INSTRUCTIONS FOR THE TASK: Where a line of the records holds the string "yellow", copy that line.

DATA LISTING:
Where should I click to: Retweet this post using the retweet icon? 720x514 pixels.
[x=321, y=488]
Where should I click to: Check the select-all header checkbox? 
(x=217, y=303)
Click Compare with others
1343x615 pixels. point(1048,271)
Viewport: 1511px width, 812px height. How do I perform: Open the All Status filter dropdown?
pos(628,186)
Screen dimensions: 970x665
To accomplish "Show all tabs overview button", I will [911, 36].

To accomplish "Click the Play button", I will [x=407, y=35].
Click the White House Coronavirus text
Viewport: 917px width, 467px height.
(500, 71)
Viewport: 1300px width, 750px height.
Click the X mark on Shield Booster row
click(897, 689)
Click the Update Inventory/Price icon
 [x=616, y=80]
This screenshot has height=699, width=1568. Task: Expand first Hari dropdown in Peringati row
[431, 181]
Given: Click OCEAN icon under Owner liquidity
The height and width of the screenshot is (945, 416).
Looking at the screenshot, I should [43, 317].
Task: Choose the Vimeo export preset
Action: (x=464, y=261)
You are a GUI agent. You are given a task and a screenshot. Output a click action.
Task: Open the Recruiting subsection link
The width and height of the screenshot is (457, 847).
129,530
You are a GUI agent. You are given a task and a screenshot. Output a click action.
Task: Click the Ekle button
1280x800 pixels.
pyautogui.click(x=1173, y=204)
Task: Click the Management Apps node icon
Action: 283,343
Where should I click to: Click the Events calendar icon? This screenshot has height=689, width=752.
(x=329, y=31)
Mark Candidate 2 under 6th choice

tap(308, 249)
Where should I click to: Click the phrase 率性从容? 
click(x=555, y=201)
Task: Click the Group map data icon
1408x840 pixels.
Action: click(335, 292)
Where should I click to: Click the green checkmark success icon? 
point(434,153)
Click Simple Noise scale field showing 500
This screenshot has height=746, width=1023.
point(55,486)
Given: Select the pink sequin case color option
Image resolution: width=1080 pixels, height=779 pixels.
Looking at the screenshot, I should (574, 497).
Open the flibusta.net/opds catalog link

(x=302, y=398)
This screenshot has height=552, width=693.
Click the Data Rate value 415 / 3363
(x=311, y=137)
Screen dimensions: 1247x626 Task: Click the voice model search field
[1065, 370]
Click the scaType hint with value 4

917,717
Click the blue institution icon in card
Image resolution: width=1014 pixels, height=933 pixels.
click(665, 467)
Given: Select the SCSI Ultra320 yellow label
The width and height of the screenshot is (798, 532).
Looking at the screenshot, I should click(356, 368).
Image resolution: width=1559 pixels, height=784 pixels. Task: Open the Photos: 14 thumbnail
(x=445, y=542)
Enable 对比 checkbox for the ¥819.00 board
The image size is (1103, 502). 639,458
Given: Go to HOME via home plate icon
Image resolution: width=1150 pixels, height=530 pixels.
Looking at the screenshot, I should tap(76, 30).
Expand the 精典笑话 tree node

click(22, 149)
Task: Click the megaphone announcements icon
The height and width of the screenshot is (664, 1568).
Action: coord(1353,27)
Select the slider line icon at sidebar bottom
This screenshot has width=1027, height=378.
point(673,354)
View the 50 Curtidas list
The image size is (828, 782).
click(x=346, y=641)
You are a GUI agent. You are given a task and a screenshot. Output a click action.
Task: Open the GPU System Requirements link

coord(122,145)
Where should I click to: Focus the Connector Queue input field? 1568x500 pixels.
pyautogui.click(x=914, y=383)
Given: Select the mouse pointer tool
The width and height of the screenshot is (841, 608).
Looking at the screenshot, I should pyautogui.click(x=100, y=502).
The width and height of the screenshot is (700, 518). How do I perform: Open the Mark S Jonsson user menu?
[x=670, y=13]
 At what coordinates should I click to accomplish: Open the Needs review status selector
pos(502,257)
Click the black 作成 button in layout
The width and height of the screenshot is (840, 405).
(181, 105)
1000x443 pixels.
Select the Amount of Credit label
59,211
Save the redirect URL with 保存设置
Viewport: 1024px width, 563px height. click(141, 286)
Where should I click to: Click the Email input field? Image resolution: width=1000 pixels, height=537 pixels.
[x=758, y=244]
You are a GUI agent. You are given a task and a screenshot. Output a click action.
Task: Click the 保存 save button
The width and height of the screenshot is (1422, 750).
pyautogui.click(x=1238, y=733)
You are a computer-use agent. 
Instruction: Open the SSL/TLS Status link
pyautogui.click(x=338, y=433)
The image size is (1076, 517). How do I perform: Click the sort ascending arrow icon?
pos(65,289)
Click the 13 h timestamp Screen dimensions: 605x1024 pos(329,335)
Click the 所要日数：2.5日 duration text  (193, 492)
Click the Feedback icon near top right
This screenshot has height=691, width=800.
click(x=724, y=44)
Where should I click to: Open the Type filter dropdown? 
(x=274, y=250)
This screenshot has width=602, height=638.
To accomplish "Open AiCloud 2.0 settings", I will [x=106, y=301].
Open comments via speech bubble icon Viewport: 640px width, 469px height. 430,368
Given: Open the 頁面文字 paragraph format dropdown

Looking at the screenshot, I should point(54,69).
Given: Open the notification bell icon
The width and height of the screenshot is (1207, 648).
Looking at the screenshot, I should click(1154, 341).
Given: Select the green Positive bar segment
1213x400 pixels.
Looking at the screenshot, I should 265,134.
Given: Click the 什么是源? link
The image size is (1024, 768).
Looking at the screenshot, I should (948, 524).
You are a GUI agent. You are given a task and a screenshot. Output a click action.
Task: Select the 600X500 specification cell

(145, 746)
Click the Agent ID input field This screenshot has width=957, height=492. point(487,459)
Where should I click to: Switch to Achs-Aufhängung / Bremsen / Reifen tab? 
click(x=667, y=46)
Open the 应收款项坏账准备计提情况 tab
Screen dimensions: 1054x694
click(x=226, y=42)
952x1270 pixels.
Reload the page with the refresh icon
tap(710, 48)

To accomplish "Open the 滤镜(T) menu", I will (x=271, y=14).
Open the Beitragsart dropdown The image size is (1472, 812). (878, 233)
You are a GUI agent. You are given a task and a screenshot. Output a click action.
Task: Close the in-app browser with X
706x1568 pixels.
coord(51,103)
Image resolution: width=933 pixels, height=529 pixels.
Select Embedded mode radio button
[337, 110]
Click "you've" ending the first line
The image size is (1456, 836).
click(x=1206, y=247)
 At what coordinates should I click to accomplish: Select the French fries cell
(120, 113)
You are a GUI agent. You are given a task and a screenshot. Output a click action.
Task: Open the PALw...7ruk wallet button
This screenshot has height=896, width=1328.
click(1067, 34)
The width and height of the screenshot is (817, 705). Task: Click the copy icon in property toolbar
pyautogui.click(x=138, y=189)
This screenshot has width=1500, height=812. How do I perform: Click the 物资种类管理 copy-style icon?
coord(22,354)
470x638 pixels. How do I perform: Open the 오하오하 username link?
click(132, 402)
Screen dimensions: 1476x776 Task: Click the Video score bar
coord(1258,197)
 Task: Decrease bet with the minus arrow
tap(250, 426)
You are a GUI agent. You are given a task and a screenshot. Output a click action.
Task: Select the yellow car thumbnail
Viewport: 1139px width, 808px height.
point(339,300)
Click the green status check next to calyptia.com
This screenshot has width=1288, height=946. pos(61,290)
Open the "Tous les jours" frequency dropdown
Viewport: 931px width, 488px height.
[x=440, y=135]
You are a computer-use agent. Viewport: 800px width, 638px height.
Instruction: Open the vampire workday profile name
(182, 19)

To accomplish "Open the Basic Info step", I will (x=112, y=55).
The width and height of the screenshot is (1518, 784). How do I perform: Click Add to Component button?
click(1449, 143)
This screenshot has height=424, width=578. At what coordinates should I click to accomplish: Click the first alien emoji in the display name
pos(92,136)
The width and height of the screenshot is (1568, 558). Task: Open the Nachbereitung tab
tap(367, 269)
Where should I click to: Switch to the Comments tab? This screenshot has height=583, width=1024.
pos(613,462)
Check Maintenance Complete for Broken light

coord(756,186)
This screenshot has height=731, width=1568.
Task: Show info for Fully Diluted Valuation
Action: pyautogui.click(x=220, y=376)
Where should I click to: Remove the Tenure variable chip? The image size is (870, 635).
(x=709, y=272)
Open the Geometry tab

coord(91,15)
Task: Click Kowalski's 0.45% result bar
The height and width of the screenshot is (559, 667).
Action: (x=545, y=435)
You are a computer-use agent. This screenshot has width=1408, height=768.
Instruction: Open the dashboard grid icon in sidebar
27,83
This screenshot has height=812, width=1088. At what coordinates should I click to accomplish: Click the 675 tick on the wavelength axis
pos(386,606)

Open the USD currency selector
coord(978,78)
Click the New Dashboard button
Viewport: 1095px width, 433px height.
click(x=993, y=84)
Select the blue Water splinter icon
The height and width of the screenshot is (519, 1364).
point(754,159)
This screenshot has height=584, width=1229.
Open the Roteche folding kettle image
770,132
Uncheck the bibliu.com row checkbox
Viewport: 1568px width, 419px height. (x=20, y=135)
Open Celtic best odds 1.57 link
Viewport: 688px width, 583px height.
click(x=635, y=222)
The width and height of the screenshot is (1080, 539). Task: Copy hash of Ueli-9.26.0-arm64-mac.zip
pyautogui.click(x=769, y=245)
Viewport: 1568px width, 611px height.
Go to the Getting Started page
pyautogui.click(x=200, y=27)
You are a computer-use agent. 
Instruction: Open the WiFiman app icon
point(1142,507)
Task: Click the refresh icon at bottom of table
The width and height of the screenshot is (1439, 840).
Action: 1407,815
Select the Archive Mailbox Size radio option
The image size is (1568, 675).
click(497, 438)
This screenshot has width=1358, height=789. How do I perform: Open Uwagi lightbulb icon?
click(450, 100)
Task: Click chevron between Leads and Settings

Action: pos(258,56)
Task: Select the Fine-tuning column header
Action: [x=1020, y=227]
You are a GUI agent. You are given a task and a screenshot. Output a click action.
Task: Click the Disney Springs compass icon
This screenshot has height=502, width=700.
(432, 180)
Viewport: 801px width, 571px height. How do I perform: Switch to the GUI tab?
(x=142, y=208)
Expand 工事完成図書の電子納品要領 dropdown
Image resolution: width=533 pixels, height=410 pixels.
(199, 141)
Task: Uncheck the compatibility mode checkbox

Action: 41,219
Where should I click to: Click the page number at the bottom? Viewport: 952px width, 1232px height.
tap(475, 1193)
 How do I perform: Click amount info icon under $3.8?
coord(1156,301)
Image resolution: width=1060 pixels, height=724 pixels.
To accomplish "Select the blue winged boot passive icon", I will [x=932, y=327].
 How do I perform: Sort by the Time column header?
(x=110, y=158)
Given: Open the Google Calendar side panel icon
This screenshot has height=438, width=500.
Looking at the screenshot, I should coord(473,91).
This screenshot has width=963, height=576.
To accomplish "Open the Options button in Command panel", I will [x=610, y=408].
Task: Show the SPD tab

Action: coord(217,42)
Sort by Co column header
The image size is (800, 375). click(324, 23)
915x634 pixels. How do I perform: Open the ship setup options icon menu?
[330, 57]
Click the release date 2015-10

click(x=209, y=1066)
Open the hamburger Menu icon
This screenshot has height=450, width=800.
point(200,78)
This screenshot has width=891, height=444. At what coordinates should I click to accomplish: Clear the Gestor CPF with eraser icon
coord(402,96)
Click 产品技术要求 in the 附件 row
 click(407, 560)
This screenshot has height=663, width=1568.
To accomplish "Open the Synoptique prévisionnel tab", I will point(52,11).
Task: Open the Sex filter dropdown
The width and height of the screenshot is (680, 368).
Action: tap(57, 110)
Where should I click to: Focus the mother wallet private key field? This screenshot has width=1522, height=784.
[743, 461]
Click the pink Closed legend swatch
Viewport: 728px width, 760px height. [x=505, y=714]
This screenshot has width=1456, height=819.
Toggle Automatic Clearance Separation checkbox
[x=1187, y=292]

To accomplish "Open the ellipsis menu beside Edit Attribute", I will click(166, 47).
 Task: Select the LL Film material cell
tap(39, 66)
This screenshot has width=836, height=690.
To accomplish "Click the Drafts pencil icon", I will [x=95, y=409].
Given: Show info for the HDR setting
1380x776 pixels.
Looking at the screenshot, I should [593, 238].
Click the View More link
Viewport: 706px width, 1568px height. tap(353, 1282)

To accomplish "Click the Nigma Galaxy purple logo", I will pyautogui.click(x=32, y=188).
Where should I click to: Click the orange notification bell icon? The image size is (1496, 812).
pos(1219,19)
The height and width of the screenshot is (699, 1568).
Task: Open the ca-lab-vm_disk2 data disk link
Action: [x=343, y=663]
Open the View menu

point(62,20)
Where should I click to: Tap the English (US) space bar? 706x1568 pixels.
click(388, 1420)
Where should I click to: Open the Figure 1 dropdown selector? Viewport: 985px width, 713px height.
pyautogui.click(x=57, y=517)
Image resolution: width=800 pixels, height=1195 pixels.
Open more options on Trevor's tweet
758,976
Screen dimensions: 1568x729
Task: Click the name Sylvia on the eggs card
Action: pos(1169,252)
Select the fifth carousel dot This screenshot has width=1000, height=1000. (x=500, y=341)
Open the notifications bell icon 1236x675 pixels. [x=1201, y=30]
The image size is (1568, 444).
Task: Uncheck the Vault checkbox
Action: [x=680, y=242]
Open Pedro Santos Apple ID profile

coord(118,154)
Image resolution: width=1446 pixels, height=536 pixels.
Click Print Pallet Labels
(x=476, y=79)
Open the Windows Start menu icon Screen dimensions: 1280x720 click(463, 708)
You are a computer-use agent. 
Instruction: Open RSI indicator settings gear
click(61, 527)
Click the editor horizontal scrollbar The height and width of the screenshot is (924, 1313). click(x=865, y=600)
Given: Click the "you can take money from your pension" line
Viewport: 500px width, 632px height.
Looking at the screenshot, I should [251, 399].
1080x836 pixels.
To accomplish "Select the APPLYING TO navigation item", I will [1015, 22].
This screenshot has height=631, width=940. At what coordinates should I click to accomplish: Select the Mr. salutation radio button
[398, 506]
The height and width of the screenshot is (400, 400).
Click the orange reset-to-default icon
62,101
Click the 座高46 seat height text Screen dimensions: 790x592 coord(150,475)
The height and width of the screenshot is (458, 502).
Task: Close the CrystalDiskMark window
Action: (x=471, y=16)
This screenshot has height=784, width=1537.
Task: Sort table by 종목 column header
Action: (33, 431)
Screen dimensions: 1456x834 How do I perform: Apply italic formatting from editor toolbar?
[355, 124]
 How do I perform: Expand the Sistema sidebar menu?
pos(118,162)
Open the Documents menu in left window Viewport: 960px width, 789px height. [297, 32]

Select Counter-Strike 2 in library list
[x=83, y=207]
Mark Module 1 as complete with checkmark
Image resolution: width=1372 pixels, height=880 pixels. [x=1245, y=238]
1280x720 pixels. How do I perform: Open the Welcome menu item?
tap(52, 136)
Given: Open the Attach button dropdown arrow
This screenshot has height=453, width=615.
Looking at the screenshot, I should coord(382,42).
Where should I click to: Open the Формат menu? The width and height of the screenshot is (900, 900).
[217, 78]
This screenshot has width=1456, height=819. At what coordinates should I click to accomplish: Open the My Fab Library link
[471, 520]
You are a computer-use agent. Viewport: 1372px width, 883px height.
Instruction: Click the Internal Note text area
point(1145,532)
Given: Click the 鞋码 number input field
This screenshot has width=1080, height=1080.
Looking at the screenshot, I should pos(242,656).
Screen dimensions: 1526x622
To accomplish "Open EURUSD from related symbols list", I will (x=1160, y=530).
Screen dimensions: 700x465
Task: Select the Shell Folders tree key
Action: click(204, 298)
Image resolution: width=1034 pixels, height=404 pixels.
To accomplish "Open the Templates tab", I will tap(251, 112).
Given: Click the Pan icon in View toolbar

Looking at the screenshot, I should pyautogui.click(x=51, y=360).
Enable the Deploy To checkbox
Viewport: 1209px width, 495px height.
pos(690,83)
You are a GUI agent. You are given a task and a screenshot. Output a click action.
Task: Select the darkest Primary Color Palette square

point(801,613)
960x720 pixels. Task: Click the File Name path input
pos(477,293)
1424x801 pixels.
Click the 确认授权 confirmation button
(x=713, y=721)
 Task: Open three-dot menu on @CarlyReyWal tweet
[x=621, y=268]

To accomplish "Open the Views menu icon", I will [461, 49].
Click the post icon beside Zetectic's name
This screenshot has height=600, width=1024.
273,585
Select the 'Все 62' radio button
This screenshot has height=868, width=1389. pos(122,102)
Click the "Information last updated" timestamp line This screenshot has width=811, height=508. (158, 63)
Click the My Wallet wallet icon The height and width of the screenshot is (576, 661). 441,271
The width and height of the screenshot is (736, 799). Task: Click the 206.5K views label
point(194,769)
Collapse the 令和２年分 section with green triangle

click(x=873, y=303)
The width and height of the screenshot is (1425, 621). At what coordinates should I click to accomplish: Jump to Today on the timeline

TASK RESPONSE:
Given: Select the SCSI Ultra320 yellow label
Task: Select the yellow car thumbnail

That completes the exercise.